Quote and image of the month 03.2020
Posted on UTC 2020-03-14 14:02
Albin Egger-Lienz, Der Sämann (1908)
We make no apology for using paintings by the Tyrolean artist Albin Egger-Lienz (1868-1926) for two 'Images of the Month' in a row. Today's painting is a detail for a larger conception, Sämann und Teufel, 'Sower and Devil', variants of which appeared in the 1920s.
This detail lacks the metaphorical depths of the later full images, but makes up for that in the wonderful detailing of the figure of the sower. Unfortunately, the Leopold Museum in Vienna, which is where this painting hangs, is one of those institutions which prefers to reserve its treasures for the gaze of the paying public. The image shown here is the best we can do.
Conrad Ferdinand Meyer, Säerspruch (pre-1865)
Sower's rhyme
Gauge the stride! Gauge the cast!
The earth will be young for a long time yet!
There falls a grain which dies and rests.
Rest is sweet.

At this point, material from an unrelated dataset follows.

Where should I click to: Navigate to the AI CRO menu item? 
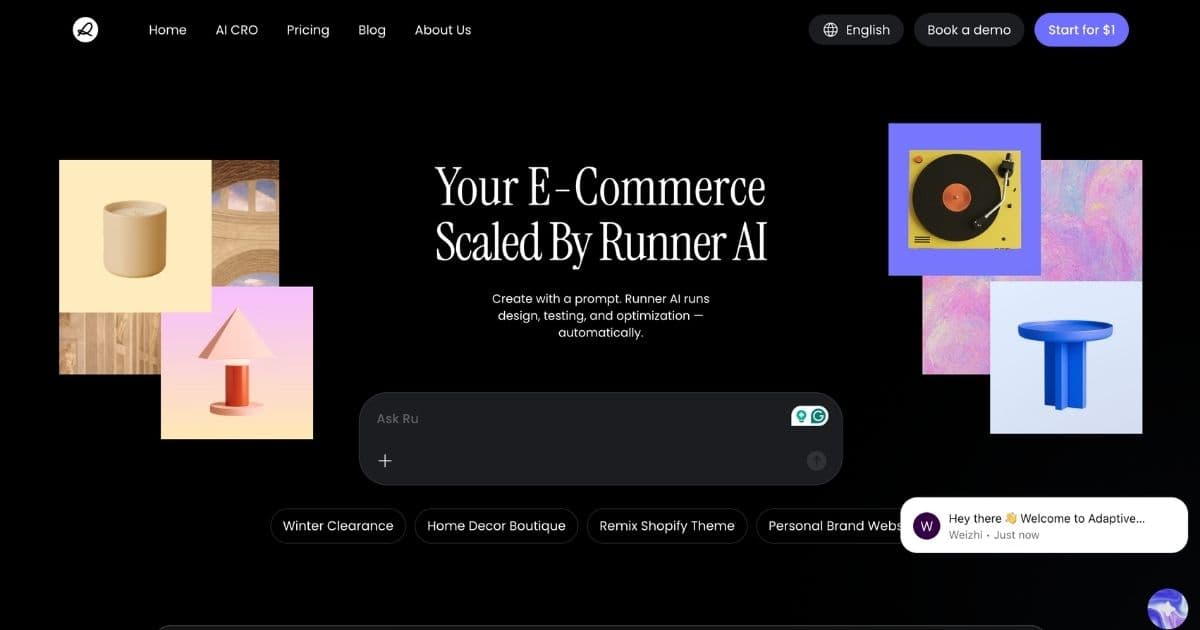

And that is good.
Here is one breaking through the husk.
And that is good. Sweet is the light.
And nothing falls out of this world
And everything falls, as pleases God.
Säerspruch
Bemeßt den Schritt! Bemeßt den Schwung!
Die Erde bleibt noch lange jung!
Dort fällt ein Korn, das stirbt und ruht.
Die Ruh ist süß. Es hat es gut.
Hier eins, das durch die Scholle bricht.
Es hat es gut. Süß ist das Licht.
Und keines fällt aus dieser Welt,
und jedes fällt, wie's Gott gefällt.
Conrad Ferdinand Meyer (1825-1898), Säerspruch, 'Sower's rhyme'. This text is taken from Conrad Ferdinand Meyer, Gedichte, Leipzig, 1882, 'Stunde', p. 59. The text is available online at Zeno. Translation ©Figures of Speech 2020, reuse in whole or part only with link to this page.
For most of his life the Swiss writer Conrad Ferdinand Meyer (1825-1898) had independent means. It doesn't surprise us, then, that in most of the portraits of him he looks plump and cheerful. In his writings, too, there is often an underlying tone of dry amusement.
That impression is misleading: he battled for all his adult life with depression in some degree. Some thread of mental illness stretched from his mother, who committed suicide in 1856 when Conrad was thirty-one, through him (his last years were particularly bleak) and onto his daughter Camilla, who committed suicide in 1936, aged fifty-seven.
Today's quotation is just one example of the fact that, despite his mental health struggles, Conrad Ferdinand Meyer remained a grounded and deeply optimistic observer of the human condition.